Stored items
----
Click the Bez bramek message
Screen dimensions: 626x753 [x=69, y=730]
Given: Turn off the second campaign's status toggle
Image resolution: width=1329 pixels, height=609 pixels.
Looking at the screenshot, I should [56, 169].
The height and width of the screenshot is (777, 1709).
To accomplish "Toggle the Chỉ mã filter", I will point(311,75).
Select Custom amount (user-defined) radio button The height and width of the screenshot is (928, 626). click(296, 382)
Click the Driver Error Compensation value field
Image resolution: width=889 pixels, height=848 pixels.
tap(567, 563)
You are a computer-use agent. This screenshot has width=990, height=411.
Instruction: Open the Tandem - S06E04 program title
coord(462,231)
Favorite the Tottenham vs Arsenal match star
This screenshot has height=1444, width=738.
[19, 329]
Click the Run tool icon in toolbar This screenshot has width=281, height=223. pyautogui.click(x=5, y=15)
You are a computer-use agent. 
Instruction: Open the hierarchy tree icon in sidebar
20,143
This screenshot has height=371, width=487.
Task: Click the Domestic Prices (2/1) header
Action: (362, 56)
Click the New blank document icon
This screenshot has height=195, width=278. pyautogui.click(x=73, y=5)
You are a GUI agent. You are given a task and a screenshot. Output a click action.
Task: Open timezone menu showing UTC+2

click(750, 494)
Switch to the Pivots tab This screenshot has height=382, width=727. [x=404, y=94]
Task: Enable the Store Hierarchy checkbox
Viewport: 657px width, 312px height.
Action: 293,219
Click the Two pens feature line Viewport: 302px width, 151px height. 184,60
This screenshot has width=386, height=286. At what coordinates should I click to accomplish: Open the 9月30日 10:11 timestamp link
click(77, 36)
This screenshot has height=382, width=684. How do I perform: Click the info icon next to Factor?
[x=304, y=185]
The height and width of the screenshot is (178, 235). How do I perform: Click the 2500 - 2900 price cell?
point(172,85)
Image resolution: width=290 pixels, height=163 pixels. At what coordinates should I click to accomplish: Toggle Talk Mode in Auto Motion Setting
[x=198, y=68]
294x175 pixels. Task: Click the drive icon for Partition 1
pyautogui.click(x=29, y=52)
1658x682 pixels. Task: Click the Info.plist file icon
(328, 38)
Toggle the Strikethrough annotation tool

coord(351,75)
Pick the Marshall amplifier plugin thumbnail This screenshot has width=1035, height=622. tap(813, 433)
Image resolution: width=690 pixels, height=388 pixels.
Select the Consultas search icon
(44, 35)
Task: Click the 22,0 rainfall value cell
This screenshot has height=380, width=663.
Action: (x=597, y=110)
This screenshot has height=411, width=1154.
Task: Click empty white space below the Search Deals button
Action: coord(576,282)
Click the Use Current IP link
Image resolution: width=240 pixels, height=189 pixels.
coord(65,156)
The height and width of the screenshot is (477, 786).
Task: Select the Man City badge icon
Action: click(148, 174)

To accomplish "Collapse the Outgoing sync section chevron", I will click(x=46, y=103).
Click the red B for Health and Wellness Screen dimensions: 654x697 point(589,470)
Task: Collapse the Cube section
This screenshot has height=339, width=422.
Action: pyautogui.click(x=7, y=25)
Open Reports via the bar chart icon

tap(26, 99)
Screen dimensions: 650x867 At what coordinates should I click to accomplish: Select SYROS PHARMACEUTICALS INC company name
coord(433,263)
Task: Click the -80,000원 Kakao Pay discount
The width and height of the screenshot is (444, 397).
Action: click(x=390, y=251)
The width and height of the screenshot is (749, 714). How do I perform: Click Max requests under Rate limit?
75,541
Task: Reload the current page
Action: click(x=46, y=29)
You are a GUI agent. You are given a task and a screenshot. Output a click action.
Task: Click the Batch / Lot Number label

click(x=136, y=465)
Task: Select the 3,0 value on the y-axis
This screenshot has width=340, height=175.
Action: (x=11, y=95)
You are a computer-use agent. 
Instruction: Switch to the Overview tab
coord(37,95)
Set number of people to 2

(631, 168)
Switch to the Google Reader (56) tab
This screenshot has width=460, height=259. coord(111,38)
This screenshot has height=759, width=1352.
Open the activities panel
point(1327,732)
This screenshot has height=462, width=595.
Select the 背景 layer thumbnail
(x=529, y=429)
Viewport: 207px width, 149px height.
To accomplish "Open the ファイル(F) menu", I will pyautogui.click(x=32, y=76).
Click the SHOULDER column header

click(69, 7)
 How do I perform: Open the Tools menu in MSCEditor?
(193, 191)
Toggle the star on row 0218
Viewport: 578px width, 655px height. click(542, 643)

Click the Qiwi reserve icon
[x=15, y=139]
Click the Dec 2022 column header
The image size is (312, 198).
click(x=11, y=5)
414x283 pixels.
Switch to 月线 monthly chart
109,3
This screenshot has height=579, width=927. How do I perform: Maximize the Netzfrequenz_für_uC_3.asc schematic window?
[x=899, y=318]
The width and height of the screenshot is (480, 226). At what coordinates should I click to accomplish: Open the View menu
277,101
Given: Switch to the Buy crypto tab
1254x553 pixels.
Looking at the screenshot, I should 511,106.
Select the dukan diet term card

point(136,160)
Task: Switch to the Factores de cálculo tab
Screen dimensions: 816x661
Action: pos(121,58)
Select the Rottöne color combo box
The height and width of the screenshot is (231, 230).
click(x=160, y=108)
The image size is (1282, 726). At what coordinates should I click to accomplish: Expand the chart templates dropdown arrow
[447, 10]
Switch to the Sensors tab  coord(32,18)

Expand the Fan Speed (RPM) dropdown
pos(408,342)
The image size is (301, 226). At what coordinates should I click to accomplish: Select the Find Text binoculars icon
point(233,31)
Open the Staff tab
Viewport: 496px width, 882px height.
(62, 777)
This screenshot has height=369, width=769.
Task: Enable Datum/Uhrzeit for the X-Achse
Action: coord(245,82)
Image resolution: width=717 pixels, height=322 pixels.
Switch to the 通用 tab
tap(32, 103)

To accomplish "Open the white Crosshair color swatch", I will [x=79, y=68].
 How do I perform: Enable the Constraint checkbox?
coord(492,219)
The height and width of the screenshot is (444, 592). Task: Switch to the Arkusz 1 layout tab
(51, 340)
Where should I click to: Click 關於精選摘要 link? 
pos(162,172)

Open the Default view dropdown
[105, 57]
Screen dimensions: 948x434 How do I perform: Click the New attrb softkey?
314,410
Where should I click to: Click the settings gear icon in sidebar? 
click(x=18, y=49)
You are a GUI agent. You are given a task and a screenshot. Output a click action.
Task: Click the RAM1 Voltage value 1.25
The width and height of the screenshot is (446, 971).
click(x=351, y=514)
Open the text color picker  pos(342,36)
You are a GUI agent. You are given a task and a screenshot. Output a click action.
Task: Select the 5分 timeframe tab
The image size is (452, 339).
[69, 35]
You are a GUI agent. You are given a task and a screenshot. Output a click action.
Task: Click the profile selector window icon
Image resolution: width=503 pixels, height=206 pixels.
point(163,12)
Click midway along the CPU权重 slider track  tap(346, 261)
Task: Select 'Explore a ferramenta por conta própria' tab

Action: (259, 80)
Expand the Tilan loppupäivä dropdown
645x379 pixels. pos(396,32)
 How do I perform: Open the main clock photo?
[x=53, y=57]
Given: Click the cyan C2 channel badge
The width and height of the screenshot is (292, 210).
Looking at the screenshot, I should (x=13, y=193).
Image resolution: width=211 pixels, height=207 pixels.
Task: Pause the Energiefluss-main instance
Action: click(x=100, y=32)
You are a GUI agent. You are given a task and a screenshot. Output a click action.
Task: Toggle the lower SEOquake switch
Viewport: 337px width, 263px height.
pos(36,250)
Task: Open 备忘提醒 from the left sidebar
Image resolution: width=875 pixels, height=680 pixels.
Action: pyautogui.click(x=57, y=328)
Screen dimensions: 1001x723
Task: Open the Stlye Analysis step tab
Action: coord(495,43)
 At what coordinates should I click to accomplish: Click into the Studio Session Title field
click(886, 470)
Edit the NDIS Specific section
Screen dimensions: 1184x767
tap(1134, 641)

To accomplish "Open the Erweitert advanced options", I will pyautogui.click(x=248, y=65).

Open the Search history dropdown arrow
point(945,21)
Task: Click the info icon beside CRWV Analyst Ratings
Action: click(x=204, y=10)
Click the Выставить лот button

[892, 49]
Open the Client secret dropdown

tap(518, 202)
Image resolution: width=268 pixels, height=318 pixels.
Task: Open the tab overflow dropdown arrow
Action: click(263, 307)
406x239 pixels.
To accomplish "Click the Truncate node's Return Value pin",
----
**What to do:** Your answer must consist solely of the lines above between the line holding "The height and width of the screenshot is (178, 235)." and the line holding "Task: Select the 3,0 value on the y-axis", inclusive, copied exactly.

**Task answer:**
The height and width of the screenshot is (178, 235). How do I perform: Click the 2500 - 2900 price cell?
point(172,85)
Image resolution: width=290 pixels, height=163 pixels. At what coordinates should I click to accomplish: Toggle Talk Mode in Auto Motion Setting
[x=198, y=68]
294x175 pixels. Task: Click the drive icon for Partition 1
pyautogui.click(x=29, y=52)
1658x682 pixels. Task: Click the Info.plist file icon
(328, 38)
Toggle the Strikethrough annotation tool

coord(351,75)
Pick the Marshall amplifier plugin thumbnail This screenshot has width=1035, height=622. tap(813, 433)
Image resolution: width=690 pixels, height=388 pixels.
Select the Consultas search icon
(44, 35)
Task: Click the 22,0 rainfall value cell
This screenshot has height=380, width=663.
Action: (x=597, y=110)
This screenshot has height=411, width=1154.
Task: Click empty white space below the Search Deals button
Action: coord(576,282)
Click the Use Current IP link
Image resolution: width=240 pixels, height=189 pixels.
coord(65,156)
The height and width of the screenshot is (477, 786).
Task: Select the Man City badge icon
Action: click(148, 174)

To accomplish "Collapse the Outgoing sync section chevron", I will click(x=46, y=103).
Click the red B for Health and Wellness Screen dimensions: 654x697 point(589,470)
Task: Collapse the Cube section
This screenshot has height=339, width=422.
Action: pyautogui.click(x=7, y=25)
Open Reports via the bar chart icon

tap(26, 99)
Screen dimensions: 650x867 At what coordinates should I click to accomplish: Select SYROS PHARMACEUTICALS INC company name
coord(433,263)
Task: Click the -80,000원 Kakao Pay discount
The width and height of the screenshot is (444, 397).
Action: click(x=390, y=251)
The width and height of the screenshot is (749, 714). How do I perform: Click Max requests under Rate limit?
75,541
Task: Reload the current page
Action: click(x=46, y=29)
You are a GUI agent. You are given a task and a screenshot. Output a click action.
Task: Click the Batch / Lot Number label

click(x=136, y=465)
Task: Select the 3,0 value on the y-axis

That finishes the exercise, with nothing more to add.